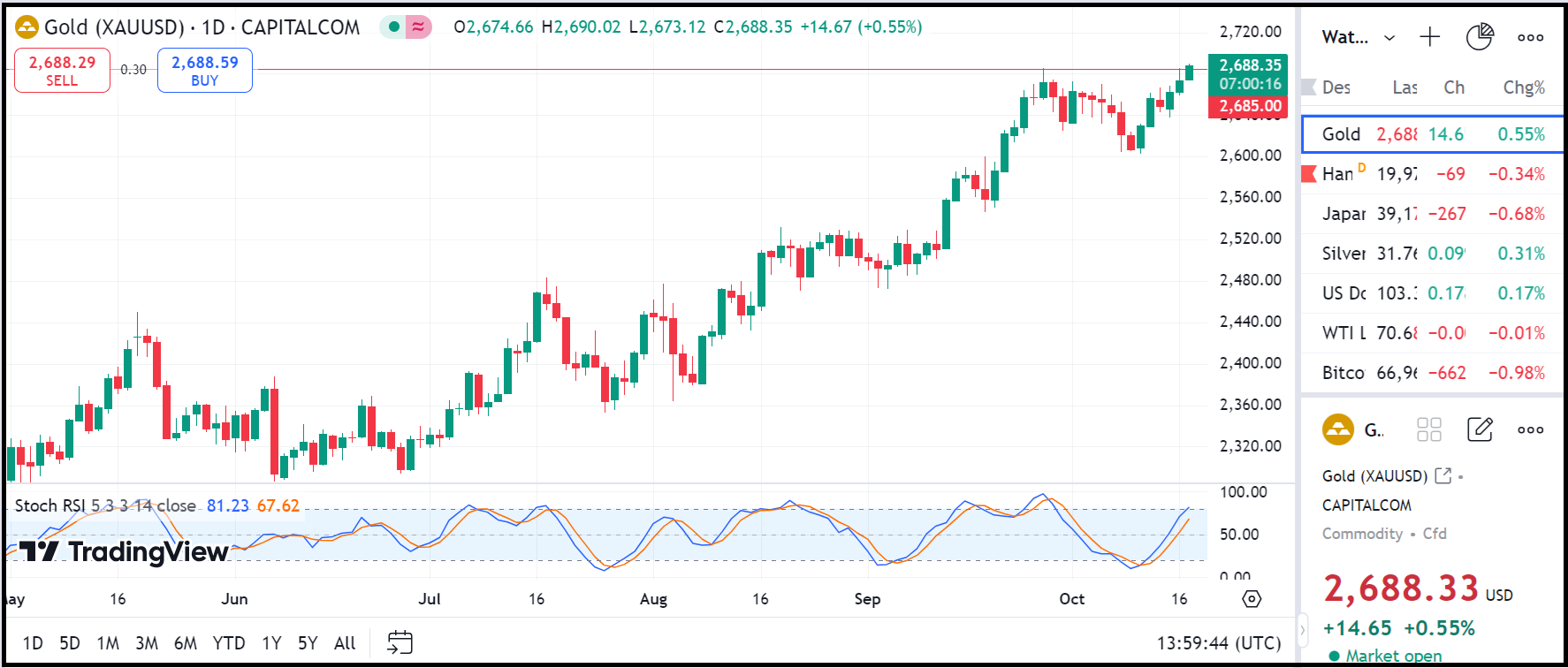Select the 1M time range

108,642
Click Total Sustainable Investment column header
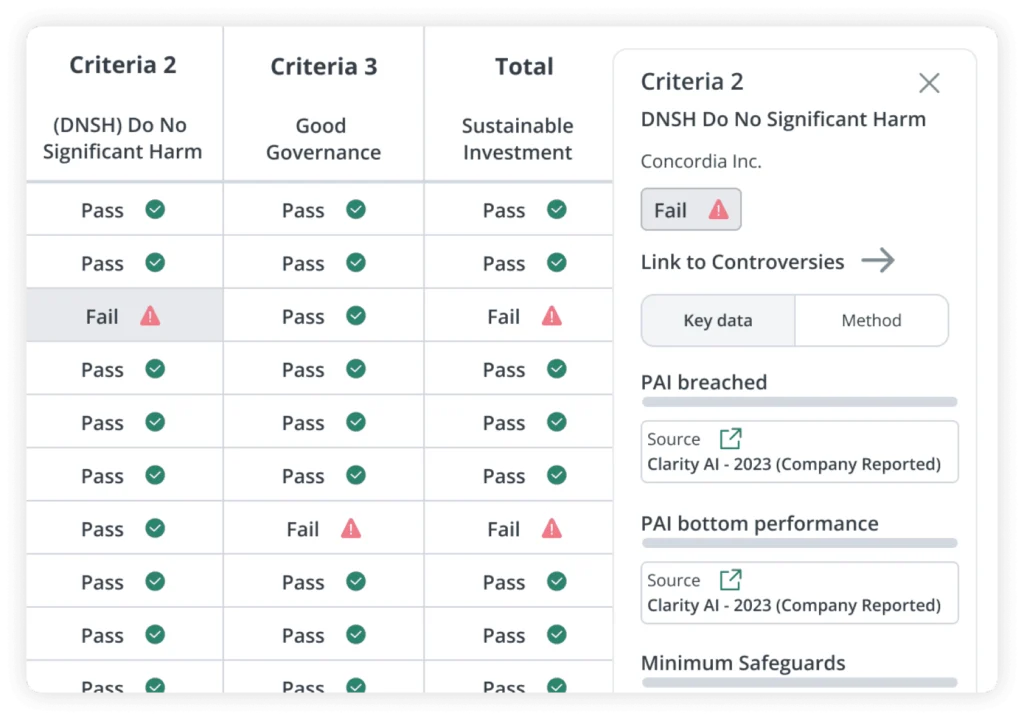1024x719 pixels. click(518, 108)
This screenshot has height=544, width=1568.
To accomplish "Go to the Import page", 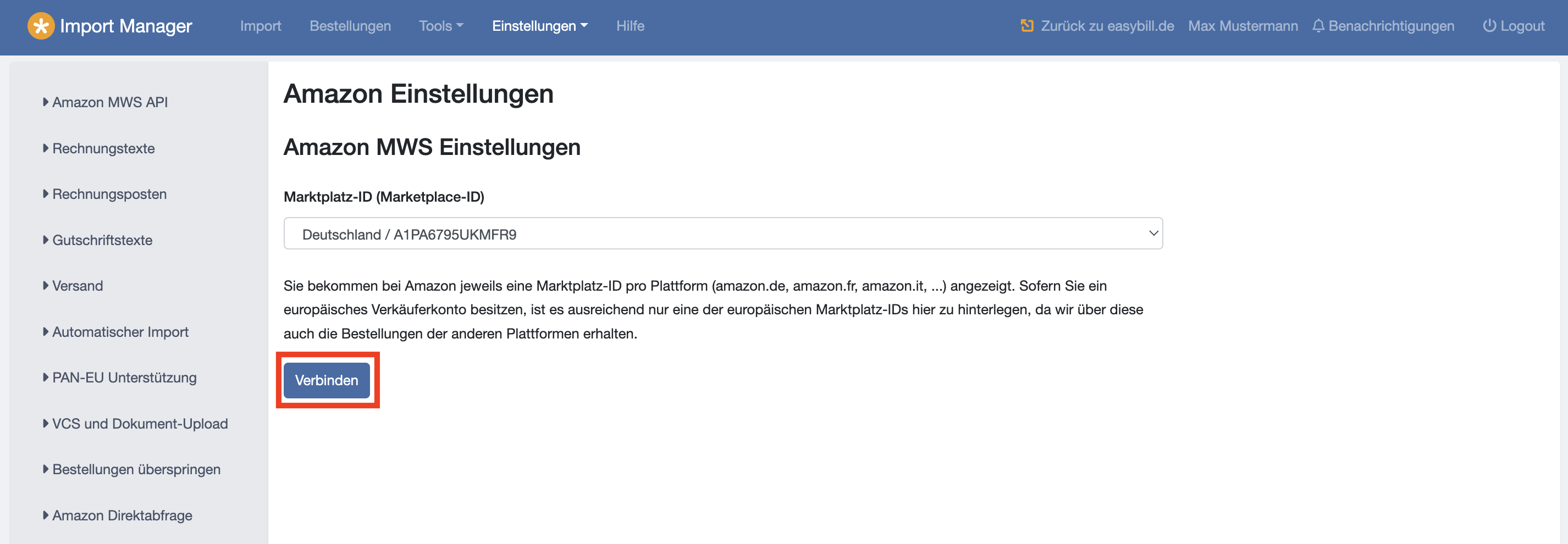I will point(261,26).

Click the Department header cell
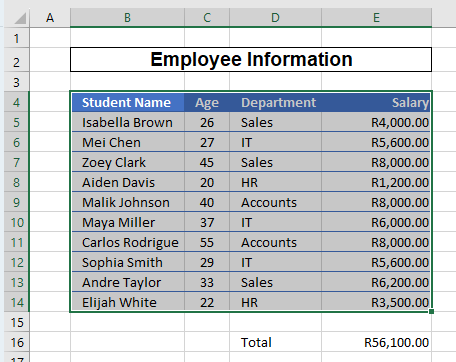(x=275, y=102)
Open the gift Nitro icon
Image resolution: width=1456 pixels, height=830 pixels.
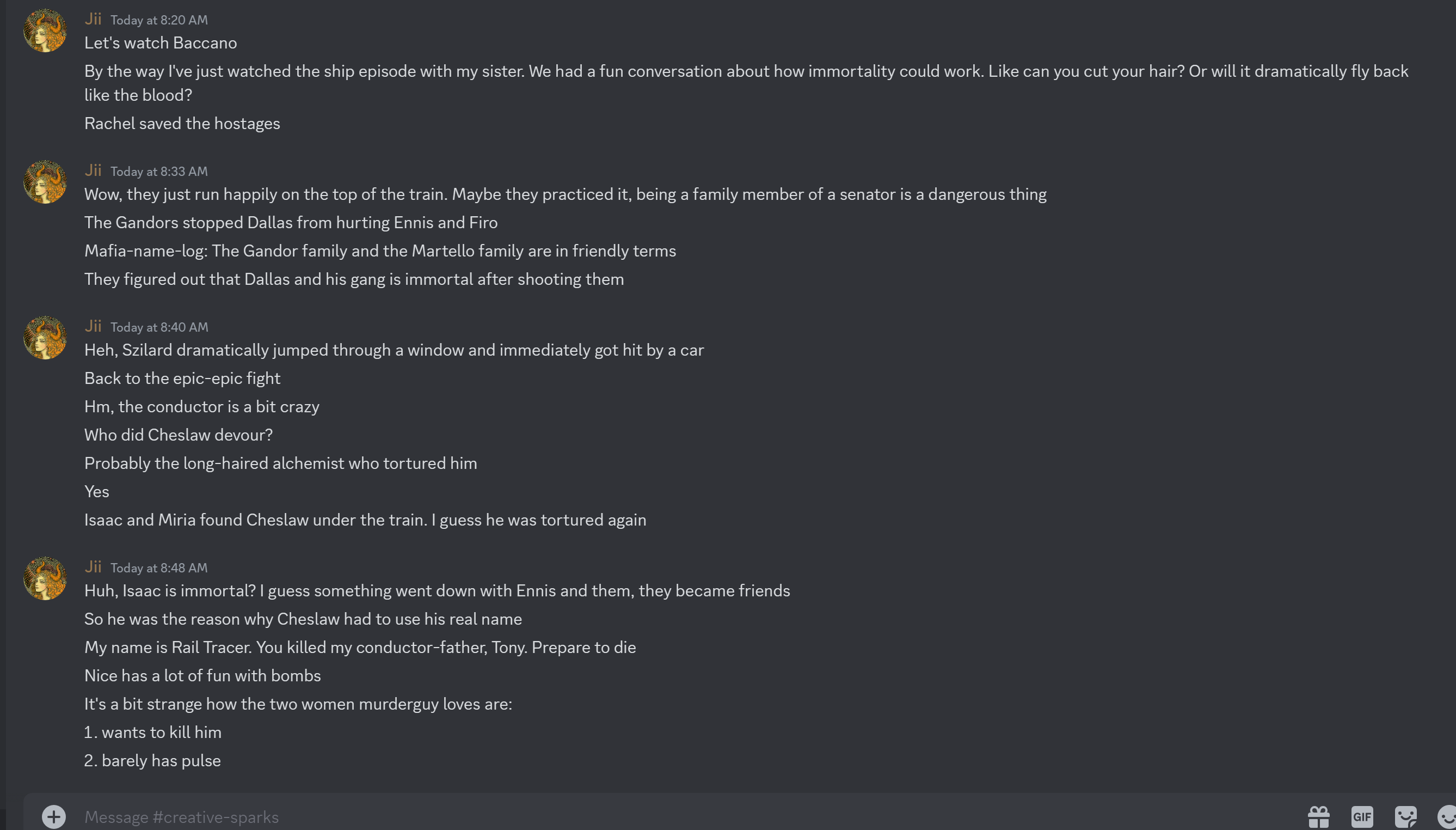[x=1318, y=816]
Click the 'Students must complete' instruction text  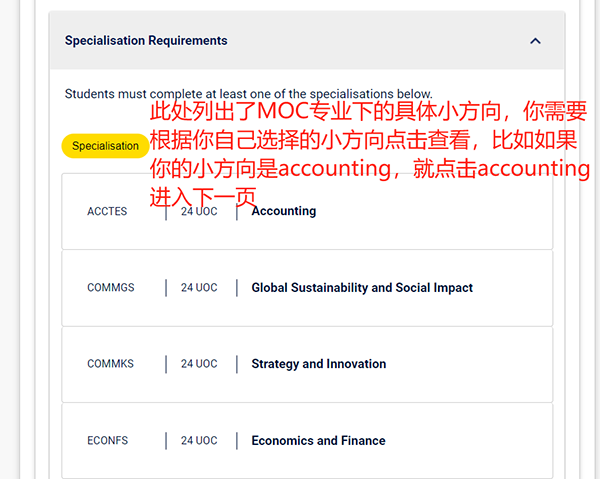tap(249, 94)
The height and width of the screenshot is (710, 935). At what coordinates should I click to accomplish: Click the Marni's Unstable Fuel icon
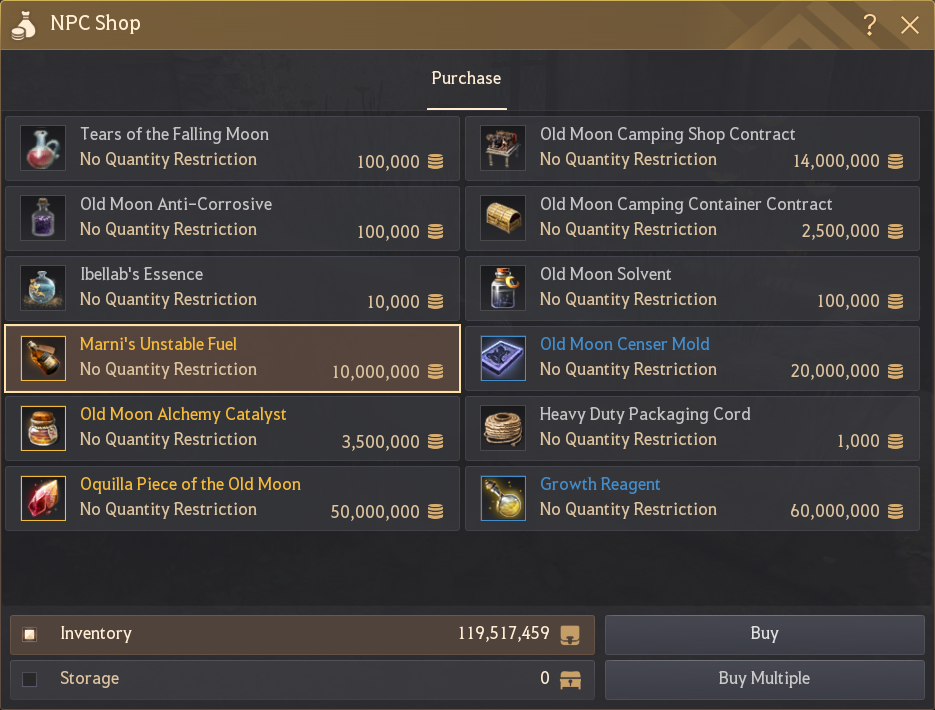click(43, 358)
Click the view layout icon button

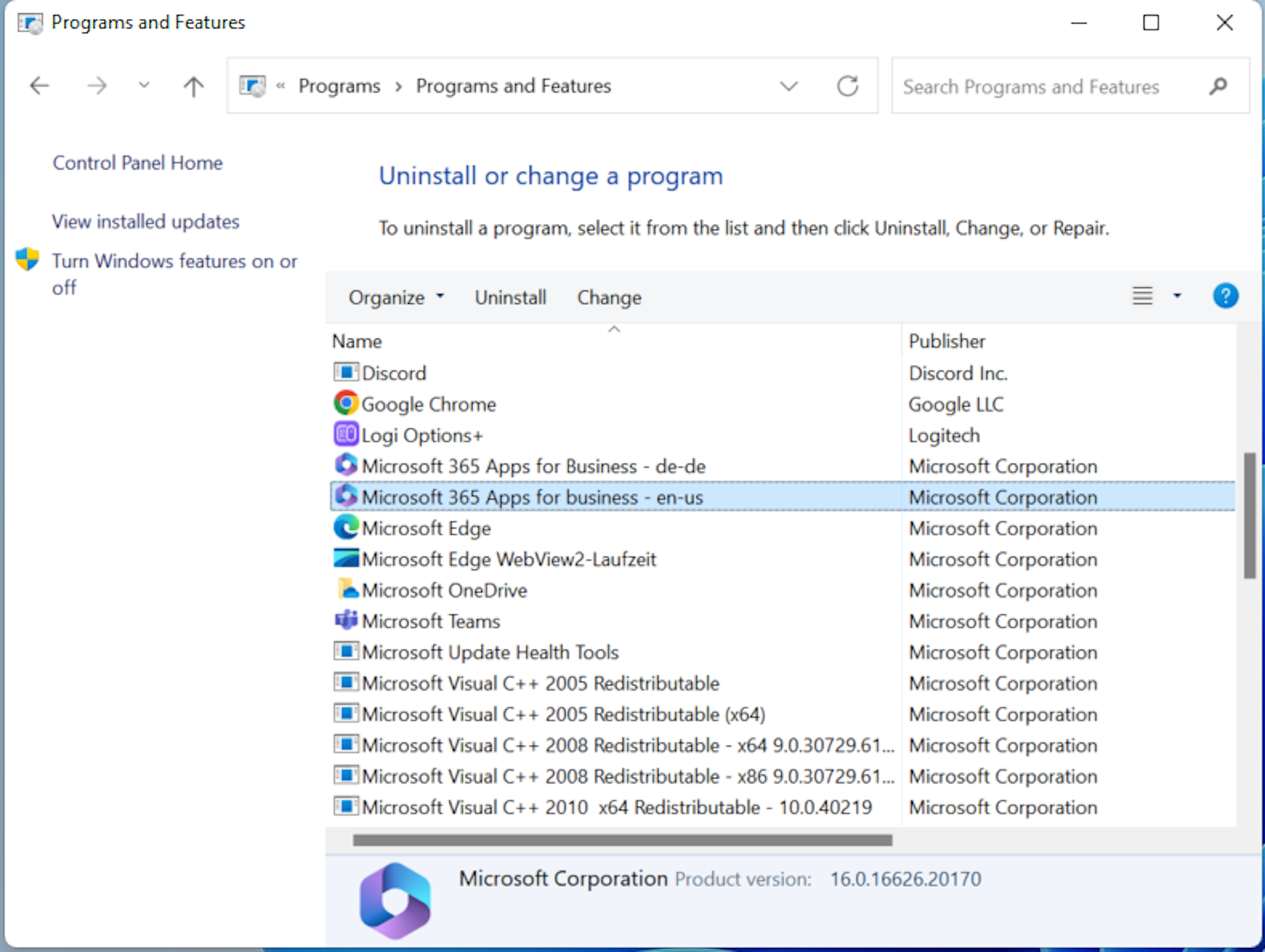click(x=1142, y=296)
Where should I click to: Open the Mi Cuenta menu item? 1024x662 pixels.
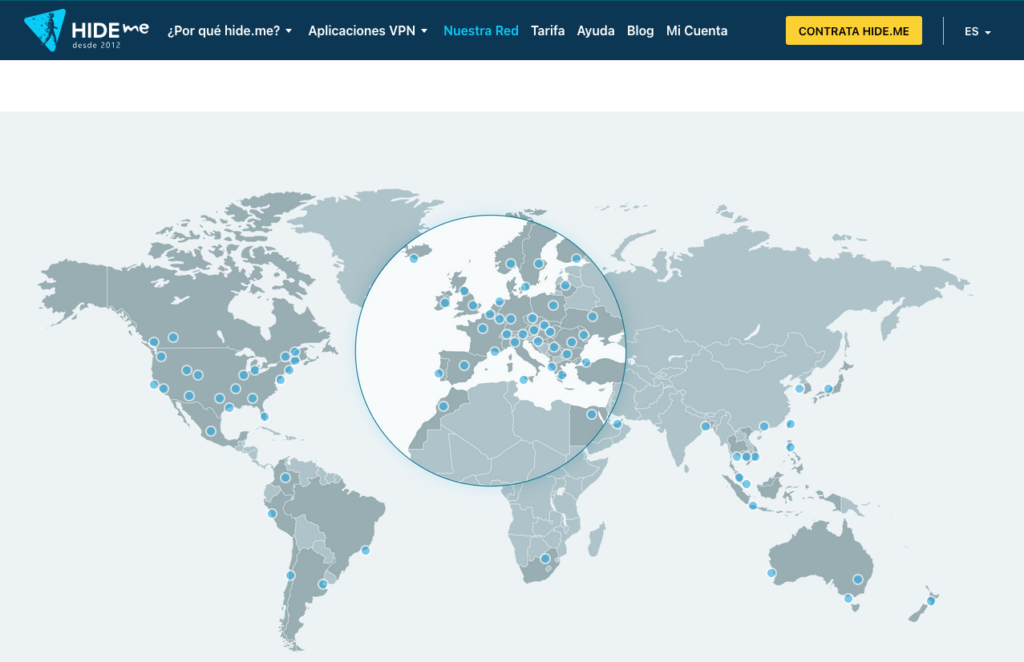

==================================================

▸ What you should do
Go through the entries above and tally each line that has the word "Open"; reply with the tally and nothing else.

▸ Exercise output
2